Vriendin Natacha is iemand met wie Binet over het boek praat en aan wij hij stukken laat lezen:
“Natacha leest het hoofdstuk dat ik net heb geschreven. Bij de tweede zin roept ze uit: ‘Hoezo, “het bloed stijgt naar zijn wangen”? “Zijn hersens bonzen tegen zijn schedelwand”? Dat heb je verzonnen!” (p. 138)

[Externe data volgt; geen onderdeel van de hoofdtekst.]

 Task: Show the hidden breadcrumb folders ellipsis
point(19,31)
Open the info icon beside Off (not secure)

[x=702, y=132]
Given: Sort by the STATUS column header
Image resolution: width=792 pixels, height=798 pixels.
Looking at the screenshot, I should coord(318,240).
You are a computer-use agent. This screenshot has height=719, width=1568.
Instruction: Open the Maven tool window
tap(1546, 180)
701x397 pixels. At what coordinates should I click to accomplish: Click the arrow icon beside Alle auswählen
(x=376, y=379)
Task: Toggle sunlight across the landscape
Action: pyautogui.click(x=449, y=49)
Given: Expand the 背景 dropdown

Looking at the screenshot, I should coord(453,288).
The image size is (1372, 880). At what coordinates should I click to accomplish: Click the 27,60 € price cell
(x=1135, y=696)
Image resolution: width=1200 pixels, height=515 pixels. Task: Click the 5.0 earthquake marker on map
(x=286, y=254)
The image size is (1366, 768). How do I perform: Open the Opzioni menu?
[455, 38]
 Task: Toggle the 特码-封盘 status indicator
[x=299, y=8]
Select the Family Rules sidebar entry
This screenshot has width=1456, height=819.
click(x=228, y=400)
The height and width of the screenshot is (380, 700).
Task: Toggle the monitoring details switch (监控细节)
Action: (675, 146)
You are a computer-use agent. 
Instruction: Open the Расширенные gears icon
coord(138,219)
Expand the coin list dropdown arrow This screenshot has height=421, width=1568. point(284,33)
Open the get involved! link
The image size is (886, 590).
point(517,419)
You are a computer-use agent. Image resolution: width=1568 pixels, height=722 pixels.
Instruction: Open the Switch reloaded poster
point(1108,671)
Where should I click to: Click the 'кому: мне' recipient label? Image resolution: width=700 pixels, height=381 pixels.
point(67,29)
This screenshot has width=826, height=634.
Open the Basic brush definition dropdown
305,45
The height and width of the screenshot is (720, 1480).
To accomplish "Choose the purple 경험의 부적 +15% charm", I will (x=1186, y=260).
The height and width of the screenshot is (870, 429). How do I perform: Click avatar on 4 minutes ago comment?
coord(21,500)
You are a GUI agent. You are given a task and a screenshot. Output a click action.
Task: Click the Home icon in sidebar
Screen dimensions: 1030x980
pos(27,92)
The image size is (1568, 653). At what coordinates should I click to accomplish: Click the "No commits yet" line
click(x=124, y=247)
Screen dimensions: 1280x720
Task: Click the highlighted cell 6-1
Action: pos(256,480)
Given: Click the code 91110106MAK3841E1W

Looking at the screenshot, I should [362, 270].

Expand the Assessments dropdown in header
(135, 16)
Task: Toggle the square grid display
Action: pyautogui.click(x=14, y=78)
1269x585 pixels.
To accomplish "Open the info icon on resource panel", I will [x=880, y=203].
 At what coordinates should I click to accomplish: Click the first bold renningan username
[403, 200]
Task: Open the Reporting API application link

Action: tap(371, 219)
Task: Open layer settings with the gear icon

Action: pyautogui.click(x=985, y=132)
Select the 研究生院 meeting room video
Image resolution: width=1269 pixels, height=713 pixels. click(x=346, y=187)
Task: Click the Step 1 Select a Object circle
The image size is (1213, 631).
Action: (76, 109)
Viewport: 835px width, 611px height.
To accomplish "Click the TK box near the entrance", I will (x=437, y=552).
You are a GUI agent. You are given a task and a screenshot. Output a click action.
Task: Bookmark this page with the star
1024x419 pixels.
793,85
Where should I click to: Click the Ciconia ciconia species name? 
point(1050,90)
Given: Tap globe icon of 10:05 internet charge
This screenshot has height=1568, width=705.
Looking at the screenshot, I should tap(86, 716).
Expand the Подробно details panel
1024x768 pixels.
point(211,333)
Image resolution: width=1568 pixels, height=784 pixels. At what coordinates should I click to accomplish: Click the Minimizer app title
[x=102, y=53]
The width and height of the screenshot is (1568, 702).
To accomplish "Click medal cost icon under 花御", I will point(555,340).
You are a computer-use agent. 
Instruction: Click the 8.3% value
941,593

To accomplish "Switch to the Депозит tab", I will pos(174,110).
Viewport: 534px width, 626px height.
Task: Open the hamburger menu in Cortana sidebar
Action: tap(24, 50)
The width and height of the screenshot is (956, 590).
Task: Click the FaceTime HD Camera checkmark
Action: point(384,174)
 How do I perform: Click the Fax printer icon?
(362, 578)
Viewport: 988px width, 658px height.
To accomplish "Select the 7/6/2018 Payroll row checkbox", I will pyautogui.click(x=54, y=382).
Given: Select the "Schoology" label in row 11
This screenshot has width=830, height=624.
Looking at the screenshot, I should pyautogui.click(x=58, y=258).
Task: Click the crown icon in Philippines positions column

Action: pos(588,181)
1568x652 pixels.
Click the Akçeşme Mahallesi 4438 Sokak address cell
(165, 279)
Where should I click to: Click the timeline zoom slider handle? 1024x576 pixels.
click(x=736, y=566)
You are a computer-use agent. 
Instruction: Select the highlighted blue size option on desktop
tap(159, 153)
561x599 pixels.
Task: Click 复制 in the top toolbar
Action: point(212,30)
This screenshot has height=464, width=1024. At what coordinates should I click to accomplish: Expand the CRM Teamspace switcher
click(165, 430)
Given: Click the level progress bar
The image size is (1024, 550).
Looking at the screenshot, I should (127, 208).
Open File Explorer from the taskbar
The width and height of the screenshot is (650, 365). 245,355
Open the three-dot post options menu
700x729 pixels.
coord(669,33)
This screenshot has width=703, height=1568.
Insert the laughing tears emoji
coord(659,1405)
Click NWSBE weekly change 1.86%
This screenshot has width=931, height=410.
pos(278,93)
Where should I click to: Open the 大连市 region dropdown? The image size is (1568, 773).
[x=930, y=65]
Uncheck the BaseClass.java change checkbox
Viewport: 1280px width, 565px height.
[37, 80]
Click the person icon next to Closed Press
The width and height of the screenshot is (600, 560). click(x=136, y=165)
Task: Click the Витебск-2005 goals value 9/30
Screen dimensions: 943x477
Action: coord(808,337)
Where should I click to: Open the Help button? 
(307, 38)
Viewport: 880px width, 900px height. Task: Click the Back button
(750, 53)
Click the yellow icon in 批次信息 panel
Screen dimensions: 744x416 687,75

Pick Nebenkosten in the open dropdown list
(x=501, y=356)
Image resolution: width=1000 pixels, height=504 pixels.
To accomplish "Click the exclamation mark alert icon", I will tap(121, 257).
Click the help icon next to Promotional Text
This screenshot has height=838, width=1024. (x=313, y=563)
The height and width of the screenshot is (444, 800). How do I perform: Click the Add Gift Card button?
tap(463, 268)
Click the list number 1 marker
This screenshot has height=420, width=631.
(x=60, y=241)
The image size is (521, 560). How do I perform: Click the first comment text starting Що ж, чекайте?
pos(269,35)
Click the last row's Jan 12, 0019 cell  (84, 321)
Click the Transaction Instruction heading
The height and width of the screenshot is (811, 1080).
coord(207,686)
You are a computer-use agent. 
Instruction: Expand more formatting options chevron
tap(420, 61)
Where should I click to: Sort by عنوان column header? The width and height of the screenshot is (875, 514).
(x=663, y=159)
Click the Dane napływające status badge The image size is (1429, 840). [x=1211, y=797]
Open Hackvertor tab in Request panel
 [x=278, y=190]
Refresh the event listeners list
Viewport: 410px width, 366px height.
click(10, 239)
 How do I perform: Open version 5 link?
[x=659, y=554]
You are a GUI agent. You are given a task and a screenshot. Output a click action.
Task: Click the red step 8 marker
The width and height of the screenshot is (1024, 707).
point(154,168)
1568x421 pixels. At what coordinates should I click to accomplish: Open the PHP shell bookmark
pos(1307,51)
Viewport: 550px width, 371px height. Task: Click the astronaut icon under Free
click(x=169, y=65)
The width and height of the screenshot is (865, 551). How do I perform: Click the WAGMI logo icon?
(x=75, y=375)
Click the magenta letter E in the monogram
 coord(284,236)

“De doden zijn dood en het maakt hun niet uit of hun eer wordt bewezen. Het is voor ons, de levenden, dat het iets betekent. De herinnering heeft geen enkel nut voor hen die ze eert, maar ze dient degenen die zich ervan bedienen. Met mijn herinnering bouw ik mijn identiteit op, met haar troost ik me.
(…) Ik weet nu al dat alleen de Moravics en misschien de Fafeks een plaats zullen krijgen in mijn verhaalstructuur. De Svatos, de Nováks en de Zelenka’s, nog afgezien van al die mensen van wie ik de naam of het bestaan niet ken, zullen naar de vergetelheid terugkeren. En een naam is maar een naam, in feite. Ik denk aan hun allen. Ik wil hun iets zeggen. En als niemand me hoort, is dat niet erg. Niet voor hen en niet voor mij. Misschien zal ergens op een dag iemand die behoefte aan troost heeft, het verhaal schrijven van de Nováks en de Svatos, van de Zelenka’s of de Fafeks.” (p. 191/192).

“Ik begin het geloof ik te begrijpen: ik ben een infra-roman aan het schrijven.” (p. 256).

Dit is waarschijnlijk wel romantiseren: wordt Binet zelf een romanpersonage?
“Het moment nadert, ik voel het. De Mercedes is onderweg. Hij komt eraan. Er zweeft iets in de Praagse lucht dat me tot op het bot raakt.” (p. 256)

En dan nog twee andere boeken (romans) over deze materie/tijd die Binet in het boek noemt:
Mendelssohn is op het dak – Jiri Weil
Seven men at Daybreak – Alan Burgess
Het eerste werd onlangs in de Tros Nieuwsshow besproken en heftig aangeraden.